- Single cover

Single by Randy Travis

from the album Always & Forever
- B-side: "Promises"
- Released: March 1987
- Recorded: January 1987
- Genre: Country
- Length: 3:31
- Label: Warner Bros. Nashville 28384
- Songwriters: Paul Overstreet; Don Schlitz;
- Producer: Kyle Lehning

Randy Travis singles chronology
| "No Place Like Home" (1987) | "Forever and Ever, Amen" (1987) | "I Won't Need You Anymore (Always and Forever)" (1987) |

Official video
- "Forever and Ever, Amen" on YouTube

= Forever and Ever, Amen =

"Forever and Ever, Amen" is a song written by Paul Overstreet and Don Schlitz, and recorded by American country music artist Randy Travis. It was released in March 1987 as the first single from the album Always & Forever and became Travis's third No. 1 single on the U.S. Billboard Hot Country Singles charts.

Since 2017, Travis, whose singing has been severely limited since a 2013 stroke, has on several occasions contributed the final "Amen" to live performances by other artists when he is in attendance.

In August 2020, Josh Turner recorded a cover version of "Forever and Ever, Amen" featuring Travis on his album Country State of Mind. This was Travis' first recording since his stroke.

In February 2021, Ronan Keating and Shania Twain released a version as the fifth and final single from Keating's eleventh studio album, Twenty Twenty.

==Background==
"Forever and Ever, Amen" was penned by songwriters Paul Overstreet and Don Schlitz, both Nashville luminaries with a long pedigree of domestic country hits, including songs by Alabama, Keith Whitley, Kenny Rogers, and the Judds in the 1980s. The idea for the song's title stemmed from Schlitz's son, who, after saying his nightly prayers, would often remark to his mother, "Mommy, I love you forever and ever, amen." Schlitz relayed the sentimental message to Overstreet, and the two wrote the song in a couple of hours. They recorded the demo version of the song the next day, and pitched it to Warner Bros. executive Martha Sharp. Sharp suggested the material would be best for Travis, for whom Overstreet had previously written "On the Other Hand".

Travis was fond of the song immediately, and abridged its message for the title of his second album, Always & Forever.

==Critical reception==
The single was first released in March 1987. It debuted on Billboards country charts on April 25, 1987. The song peaked at number one for three weeks on June 13, 1987, the first single to do so on the country charts since Johnny Lee's "Lookin' for Love" seven years prior.

"Forever and Ever, Amen" was heavily lauded in the country community, as well as on a mainstream level.

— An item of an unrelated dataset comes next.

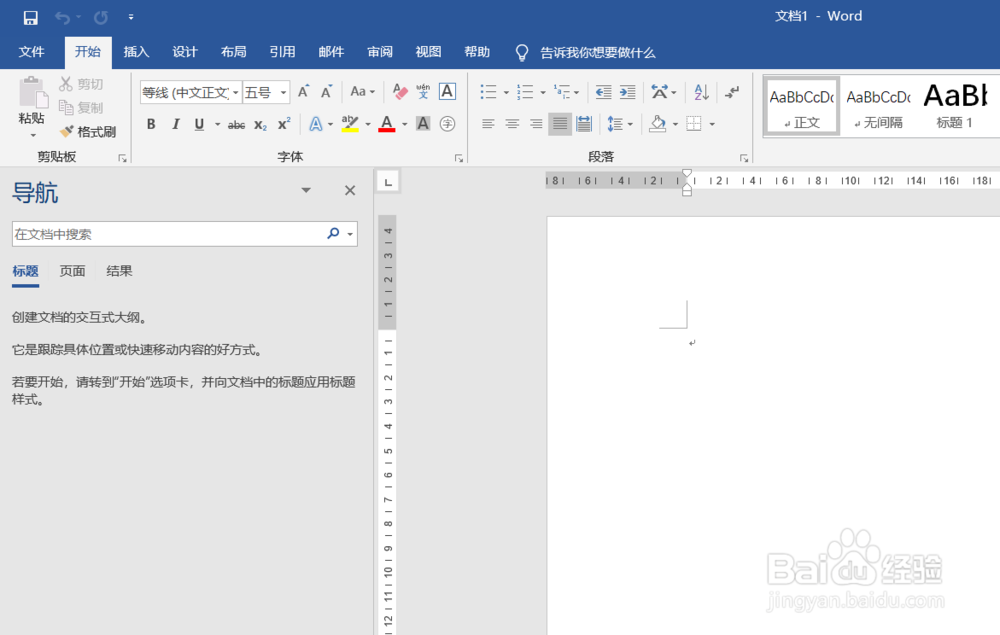Toggle subscript formatting
The height and width of the screenshot is (635, 1000).
tap(261, 123)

It won a Grammy for Best Country & Western Song at the 30th Annual Grammy Awards in 1988. It also claimed Song of the Year honors from the Academy of Country Music and the Country Music Association. Nearly three decades past its release, it was certified Gold by the RIAA, making it Travis' first solo single to earn an RIAA certification. Its digital sales were estimated at over 966,000 downloads as of 2016.

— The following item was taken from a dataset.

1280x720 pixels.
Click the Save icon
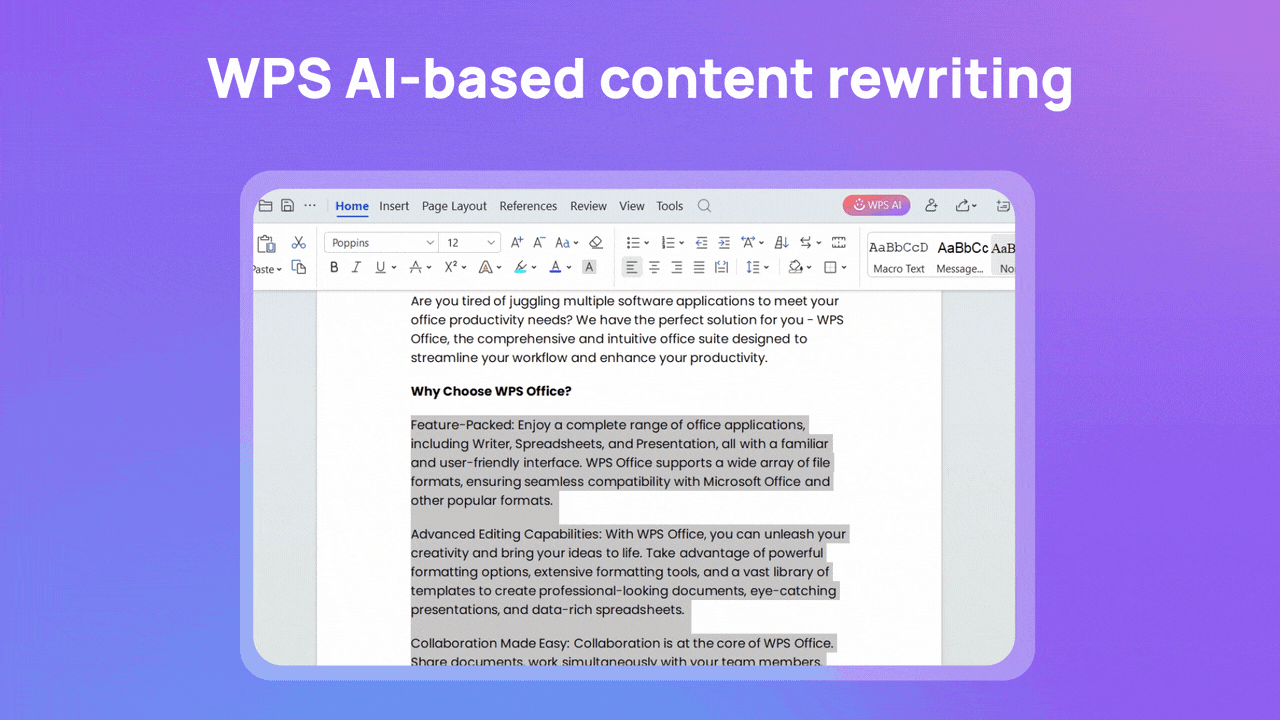click(x=287, y=206)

In 2024, Rolling Stone ranked the song at No. 48 on its 200 Greatest Country Songs of All Time ranking.

==Charts==

===Weekly charts===

| Chart (1987) | Peak position |
|---|---|
| US Hot Country Songs (Billboard) | 1 |
| Canadian RPM Country Tracks | 1 |
| Canadian RPM Adult Contemporary Tracks | 10 |
| UK Singles Chart | 55 |

| Chart (2021) | Peak position |
|---|---|
| Canada Digital Song Sales (Billboard) | 29 |

===Year-end charts===

| Chart (1987) | Position |
|---|---|
| US Hot Country Songs (Billboard) | 14 |

==Certifications==

| Region | Certification | Certified units/sales |
| New Zealand (RMNZ) | Platinum | 30,000^{‡} |
| United Kingdom (BPI) | Silver | 200,000^{‡} |
| United States (RIAA) | 2× Platinum | 966,000 |
^{‡} Sales+streaming figures based on certification alone.